Tagged suitcases stood in the corridor. All of the luggage would be collected at 2:00 a.m. Bella and Robin would put out their own suitcases at bedtime. Now she entered the stateroom, took off her shoes, removed the candy from her pillow and tossed it onto Robin’s, and lay down. She didn’t read, though. She thought instead about the three afflicted friends, about Dr. Hartmann, about the double life of the Golden Swan. She awarded a moment of compassion to the graceless Luke. She considered Melinda, experienced in solicitude at an early age, destined to enter one of the helping professions.

She had neglected to close the door. The maid passed, carrying an empty basket — it must have contained the candies. Bella leaped up, and from the doorway watched the narrow form slip along the corridor, avoiding the suitcases. At the end of the corridor were service stairs.

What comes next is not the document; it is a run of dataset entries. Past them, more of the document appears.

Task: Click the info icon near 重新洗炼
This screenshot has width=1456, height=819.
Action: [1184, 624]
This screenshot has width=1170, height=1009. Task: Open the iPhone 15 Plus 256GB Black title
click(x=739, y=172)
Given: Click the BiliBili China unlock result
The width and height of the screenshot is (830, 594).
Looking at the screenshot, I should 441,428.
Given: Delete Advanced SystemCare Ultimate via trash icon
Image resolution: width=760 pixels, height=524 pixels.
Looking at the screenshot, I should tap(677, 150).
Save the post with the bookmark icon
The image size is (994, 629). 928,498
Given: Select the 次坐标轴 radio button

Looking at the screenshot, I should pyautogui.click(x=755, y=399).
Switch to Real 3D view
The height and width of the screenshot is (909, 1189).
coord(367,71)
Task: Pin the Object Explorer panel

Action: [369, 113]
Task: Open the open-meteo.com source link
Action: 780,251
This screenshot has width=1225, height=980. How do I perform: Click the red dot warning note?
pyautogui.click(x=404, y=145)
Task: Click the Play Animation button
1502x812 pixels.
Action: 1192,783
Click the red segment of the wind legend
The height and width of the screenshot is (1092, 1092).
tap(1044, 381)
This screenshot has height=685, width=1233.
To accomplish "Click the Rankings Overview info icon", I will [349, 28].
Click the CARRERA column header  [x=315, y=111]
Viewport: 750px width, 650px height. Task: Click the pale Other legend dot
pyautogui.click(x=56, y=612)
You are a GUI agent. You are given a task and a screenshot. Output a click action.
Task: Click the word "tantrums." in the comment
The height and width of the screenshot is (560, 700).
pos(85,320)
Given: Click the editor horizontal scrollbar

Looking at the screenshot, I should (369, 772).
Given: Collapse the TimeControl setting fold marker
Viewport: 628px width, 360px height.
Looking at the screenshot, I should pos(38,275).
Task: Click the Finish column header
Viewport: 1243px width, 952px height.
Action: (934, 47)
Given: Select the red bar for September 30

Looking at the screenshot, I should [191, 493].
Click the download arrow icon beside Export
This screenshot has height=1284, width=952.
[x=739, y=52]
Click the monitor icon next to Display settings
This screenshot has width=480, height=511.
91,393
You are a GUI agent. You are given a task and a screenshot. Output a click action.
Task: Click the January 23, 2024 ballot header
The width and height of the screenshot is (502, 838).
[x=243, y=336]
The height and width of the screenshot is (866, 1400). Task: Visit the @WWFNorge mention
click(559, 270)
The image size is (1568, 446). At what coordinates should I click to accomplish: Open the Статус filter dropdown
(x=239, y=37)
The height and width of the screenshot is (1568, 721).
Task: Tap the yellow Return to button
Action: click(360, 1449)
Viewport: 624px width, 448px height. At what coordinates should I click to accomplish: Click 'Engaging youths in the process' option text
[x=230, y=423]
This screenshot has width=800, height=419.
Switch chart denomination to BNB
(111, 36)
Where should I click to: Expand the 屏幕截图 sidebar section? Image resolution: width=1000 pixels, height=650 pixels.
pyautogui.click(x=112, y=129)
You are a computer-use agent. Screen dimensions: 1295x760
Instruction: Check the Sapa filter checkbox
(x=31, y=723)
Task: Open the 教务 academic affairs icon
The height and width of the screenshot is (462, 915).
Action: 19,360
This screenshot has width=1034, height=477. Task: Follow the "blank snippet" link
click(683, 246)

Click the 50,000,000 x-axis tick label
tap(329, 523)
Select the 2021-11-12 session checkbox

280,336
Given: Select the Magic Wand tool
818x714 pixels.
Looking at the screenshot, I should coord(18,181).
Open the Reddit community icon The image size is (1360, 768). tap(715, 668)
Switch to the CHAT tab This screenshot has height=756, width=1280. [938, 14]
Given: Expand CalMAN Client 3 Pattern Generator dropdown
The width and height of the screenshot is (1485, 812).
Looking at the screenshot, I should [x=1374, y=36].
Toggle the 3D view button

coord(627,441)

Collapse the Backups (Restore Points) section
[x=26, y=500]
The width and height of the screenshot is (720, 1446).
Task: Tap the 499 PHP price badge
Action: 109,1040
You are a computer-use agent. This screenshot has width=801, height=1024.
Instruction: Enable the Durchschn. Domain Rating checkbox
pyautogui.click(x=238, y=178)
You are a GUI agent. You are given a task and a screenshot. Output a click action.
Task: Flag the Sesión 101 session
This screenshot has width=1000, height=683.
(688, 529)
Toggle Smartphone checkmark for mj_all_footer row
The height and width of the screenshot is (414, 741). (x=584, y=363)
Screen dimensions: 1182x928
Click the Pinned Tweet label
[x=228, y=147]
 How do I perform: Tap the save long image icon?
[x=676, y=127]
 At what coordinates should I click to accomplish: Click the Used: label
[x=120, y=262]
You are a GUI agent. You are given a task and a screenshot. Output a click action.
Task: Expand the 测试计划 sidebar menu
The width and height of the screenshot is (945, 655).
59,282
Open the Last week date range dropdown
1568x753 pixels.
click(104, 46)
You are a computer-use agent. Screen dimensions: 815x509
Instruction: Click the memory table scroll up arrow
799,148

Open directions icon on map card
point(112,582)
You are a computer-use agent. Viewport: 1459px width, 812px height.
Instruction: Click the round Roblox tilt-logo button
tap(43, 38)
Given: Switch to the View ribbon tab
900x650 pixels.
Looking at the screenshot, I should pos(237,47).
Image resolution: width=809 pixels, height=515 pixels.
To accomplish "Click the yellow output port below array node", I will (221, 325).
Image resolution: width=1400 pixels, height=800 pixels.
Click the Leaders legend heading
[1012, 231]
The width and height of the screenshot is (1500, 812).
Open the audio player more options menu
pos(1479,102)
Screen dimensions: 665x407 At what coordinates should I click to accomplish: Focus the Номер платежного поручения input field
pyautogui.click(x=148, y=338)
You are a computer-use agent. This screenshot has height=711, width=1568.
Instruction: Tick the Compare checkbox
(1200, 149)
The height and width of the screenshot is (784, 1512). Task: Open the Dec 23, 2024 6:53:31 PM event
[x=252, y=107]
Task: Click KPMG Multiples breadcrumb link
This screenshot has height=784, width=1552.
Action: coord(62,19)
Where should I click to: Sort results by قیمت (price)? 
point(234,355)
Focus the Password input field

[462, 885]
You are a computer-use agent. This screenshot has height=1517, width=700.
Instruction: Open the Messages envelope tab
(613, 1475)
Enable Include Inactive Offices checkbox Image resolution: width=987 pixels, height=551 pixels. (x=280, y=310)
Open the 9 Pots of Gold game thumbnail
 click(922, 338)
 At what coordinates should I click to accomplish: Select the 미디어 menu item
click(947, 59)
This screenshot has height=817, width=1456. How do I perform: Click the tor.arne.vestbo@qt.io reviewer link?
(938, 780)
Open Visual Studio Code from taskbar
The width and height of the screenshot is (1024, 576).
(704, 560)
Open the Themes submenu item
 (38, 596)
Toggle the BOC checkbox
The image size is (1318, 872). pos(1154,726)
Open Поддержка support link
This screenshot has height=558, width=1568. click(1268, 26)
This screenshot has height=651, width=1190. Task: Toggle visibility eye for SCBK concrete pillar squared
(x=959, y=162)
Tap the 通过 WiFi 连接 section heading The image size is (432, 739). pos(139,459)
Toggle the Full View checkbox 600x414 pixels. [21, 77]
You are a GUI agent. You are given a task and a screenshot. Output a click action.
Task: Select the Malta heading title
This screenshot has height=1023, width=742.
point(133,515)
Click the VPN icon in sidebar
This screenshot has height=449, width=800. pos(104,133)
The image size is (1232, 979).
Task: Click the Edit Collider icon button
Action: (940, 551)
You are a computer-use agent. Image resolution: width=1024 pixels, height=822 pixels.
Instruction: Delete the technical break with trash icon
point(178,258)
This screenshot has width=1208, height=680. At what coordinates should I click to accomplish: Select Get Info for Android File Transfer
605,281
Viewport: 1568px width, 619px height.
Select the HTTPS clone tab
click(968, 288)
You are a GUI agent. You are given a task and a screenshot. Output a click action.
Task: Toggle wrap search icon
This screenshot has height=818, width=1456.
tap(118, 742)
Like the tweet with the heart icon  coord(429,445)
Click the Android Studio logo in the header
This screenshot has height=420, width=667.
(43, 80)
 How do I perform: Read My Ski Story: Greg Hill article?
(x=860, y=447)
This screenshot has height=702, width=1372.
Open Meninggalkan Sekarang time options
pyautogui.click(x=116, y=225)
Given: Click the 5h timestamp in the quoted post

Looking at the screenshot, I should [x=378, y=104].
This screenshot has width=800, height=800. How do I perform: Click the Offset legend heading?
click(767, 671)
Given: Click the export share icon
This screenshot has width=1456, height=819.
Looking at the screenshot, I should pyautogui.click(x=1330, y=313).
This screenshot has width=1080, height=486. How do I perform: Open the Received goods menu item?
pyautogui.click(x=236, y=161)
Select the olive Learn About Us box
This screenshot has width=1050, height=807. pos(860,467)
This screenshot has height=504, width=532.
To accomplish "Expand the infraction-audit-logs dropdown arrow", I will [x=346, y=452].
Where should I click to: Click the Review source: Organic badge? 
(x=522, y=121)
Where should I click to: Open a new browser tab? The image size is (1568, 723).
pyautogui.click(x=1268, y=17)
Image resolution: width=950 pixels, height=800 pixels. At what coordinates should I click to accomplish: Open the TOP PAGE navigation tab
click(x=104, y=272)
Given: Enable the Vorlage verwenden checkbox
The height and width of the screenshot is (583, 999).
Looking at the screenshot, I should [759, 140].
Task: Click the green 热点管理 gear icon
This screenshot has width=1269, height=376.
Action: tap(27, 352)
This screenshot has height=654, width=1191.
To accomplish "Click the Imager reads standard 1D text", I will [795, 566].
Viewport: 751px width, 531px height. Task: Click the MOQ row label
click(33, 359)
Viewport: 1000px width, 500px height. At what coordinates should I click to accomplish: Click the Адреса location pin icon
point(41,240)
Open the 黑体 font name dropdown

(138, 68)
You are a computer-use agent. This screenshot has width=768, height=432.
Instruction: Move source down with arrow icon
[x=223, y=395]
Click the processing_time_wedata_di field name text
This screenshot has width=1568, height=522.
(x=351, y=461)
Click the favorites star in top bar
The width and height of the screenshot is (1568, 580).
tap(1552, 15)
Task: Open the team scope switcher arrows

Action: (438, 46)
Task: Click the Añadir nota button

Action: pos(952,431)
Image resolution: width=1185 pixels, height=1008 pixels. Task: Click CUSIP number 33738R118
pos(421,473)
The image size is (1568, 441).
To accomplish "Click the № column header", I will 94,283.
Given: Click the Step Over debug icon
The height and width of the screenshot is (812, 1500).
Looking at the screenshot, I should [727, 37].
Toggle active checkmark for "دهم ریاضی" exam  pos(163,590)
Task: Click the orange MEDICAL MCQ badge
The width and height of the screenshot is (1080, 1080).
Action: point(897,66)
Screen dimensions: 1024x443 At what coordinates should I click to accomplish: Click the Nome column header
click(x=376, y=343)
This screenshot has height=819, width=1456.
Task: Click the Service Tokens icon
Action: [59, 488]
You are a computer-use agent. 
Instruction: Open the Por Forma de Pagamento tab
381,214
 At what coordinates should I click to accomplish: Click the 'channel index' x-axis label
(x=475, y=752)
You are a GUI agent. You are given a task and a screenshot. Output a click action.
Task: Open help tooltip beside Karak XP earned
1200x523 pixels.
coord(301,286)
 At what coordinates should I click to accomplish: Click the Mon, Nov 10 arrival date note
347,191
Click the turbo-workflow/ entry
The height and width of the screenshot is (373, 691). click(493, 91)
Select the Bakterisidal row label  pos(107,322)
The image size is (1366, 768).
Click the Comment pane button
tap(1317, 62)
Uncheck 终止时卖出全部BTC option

The maid opened the door leading to those stairs. It swung closed behind her.

Curiosity…it was a new form of hunger. Bella, shoeless, closed her own door and ran to the service one, and paused—uno, dos, tres—and opened it.

The stairs were spiral, winding around a central post, enclosed within a rough yellow cylinder that matched the color of the maid’s uniform. There was a groove at shoulder level for the hand to grasp. The dark head was one revolution below. Bella paused on the top stair as if it were a plank. Then, fingers within the groove, she plunged after the maid. The funnel of stairs drew them silently downward. The maid ignored doors indicating new levels. All at once, she disappeared. Bella saw that the stairs had ended. Then she herself was at the bottom, looking into a…place.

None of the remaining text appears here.